The trouble is that the issue of free speech has become part of the culture wars. Each side in this war supports and advocates for free speech and a free media only when what is being expressed and published is in accord with its views.
This makes it possible for Bolt and other conservatives to rail against The Guardian and the ABC – the ‘far left’ as Bolt describes them – for reporting the phone taps which on balance, was the right decision, while getting in a lather over the legal limitations to free speech in the Racial Discrimination Act.
In this month’s Atlantic Monthly, the writer and gay activist Jonathan Rauch mounts a case for what he describes as hate speech. He argues that in fact, the freedom of people to hold and express bigoted ideas and hateful speech about gays has actually advanced the cause of gay rights.

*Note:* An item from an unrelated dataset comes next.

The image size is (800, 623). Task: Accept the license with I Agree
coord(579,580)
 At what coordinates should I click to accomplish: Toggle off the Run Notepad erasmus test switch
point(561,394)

“We won in the realm of ideas,” he writes. “Our antagonists – people who spouted speech we believed was deeply offensive…helped us win.”
In essence, Rauch is arguing that the best way to combat bigotry and racism is not by squelching or punishing people who hold and espouse repellent views but by exposing the poverty of their thinking, the absurdity of their claims.
Brandis should not succumb to pressure from the campaign by some ethnic communities who want Section 18C left untouched for very understandable reasons – because they fear that the repeal of Section 18C will lead to an almost inevitable increase in the publication on websites and blogs and perhaps even in mainstream media of racist and bigoted material.
And it might. But free speech becomes meaningless if it does not include the right to offend and insult and even humiliate, to hold and publish views that people might well find obnoxious. And allowing lawyers and judges and politicians to decide what constitutes offensive, humiliating and insulting speech is taking us down a slippery slope towards something that smacks of authoritarianism.
So Brandis should stand firm and amend Section 18C of the Racial Discrimination Act. At the same time, it would be a good thing if the issue of free speech was taken out of the culture wars context.
Then perhaps we’d get some consistency from all those conservative commentators who are passionate about free speech and a free media but furious with The Guardian and the ABC for doing what any media company would do in exercising that freedom: report the phone taps story without more than a moment’s hesitation.